Khanna’s first exhibition in London took place in 1965 and the exhibition goes back to that time, showcasing works from 1967 onwards, including landmark pieces such as African Queen (1970), and Green Belt, first shown at the Serpentine Gallery in 1979.
These early works are displayed alongside Khanna’s most recent project, an array of small paintings created in the months leading up to the exhibition.
Amidst the diversity, we can find a continuity in Khanna’s ouvre. Textured, shimmering grounds of sand and primer, populated by cut-out silhouettes of toys and otherworldly characters, form the underpinning narrative of Khanna’s practice, punctuated by short departures which allow Khanna to draw from new sources of inspiration and expand his painterly world. As Robin Dutt once wrote: ‘Khanna has been tenaciously loyal to a particular discipline - making art out of childhood memories and everyday events, representing emotion in a way which curiously embraces abstraction and figuration in equal measure’.
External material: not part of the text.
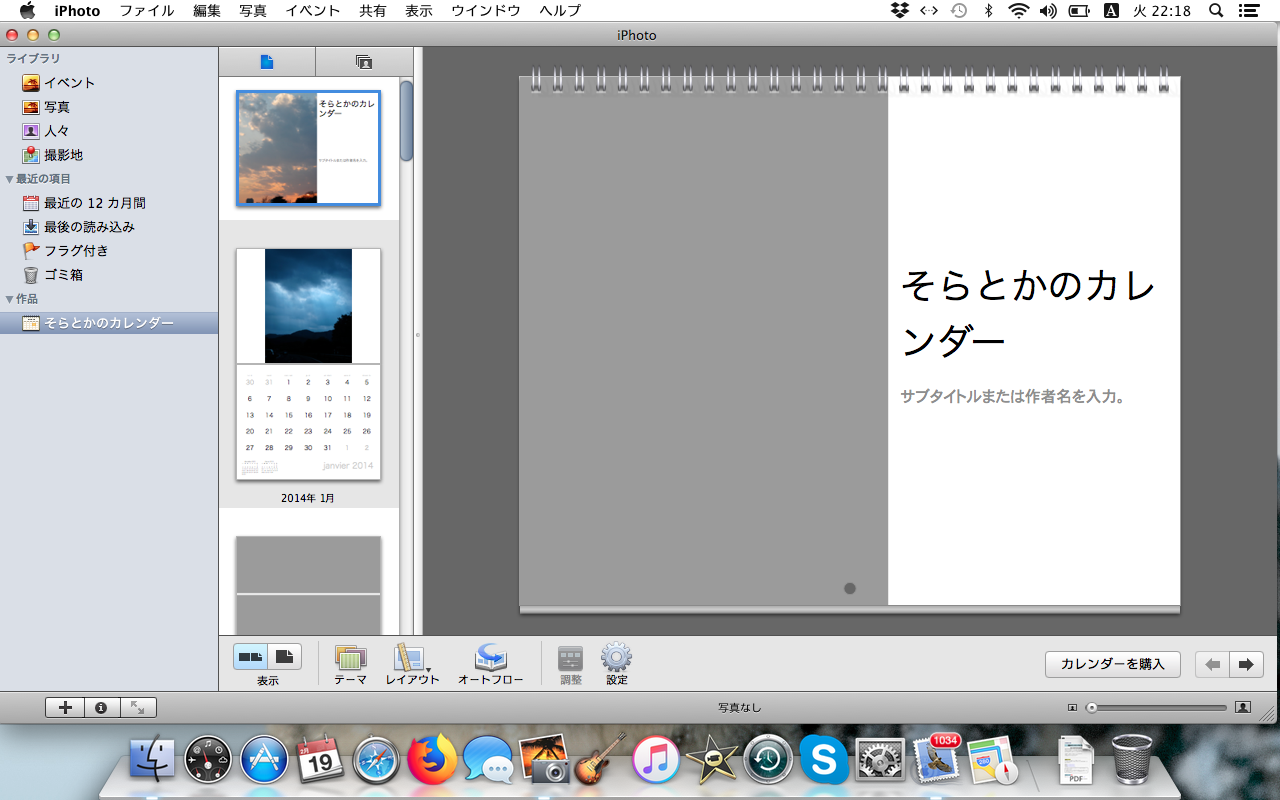Open the 設定 (Settings) gear icon

click(616, 658)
Taking inspiration from nature, spirituality and holistic concepts of creation, Khanna’s works are a joyful celebration of the act of creating itself. Khanna’s creative impulse hasn’t wavered, and he remains extremely prolific – as demonstrated by the dizzying myriad of small paintings which completely fill one of the Gallery walls.
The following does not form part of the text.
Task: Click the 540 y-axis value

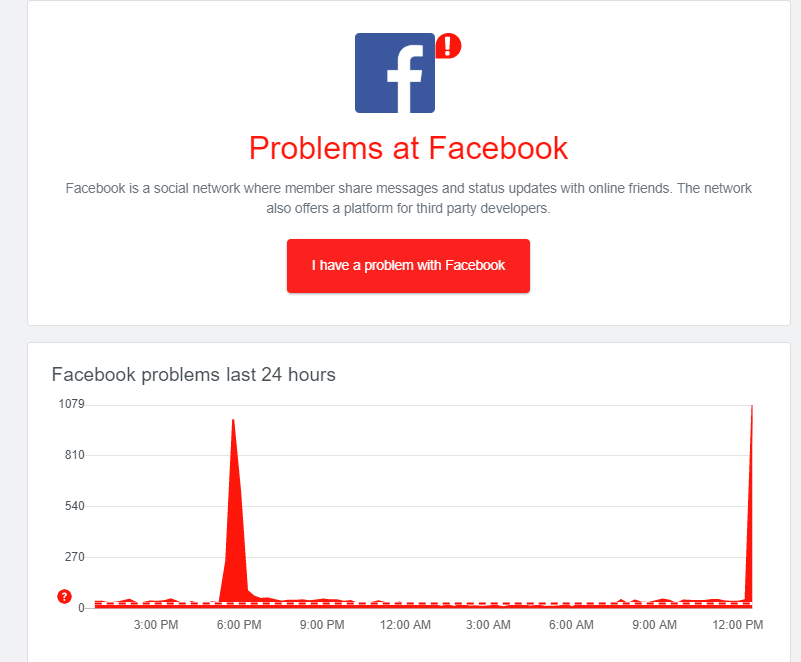Action: (75, 506)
'Buoyant, engaging and above all festive Balraj Khanna’s paintings … all seem to hover on the walls, and the floating sensation continues within most of the canvases, where a motley array of objects dangle weightlessly in space'.
It is this floating sensation described by Richard Cork that best describes Khanna’s universe as one that encompasses all life across dimensions. In more recent works, like the three dimensional Great White Tondo (2005), Khanna’s shapes are cut from a single form, their exploded wholeness poignantly elucidating the artist’s philosophy about the cosmos. His figures are not fixedly suspended in time and space, but rather, transcend them. Immersed in the warm radiance of his paintings, we experience the life-affirming force of Khanna’s work: we too become momentarily weightless, partaking in the sheer bliss of transcendence.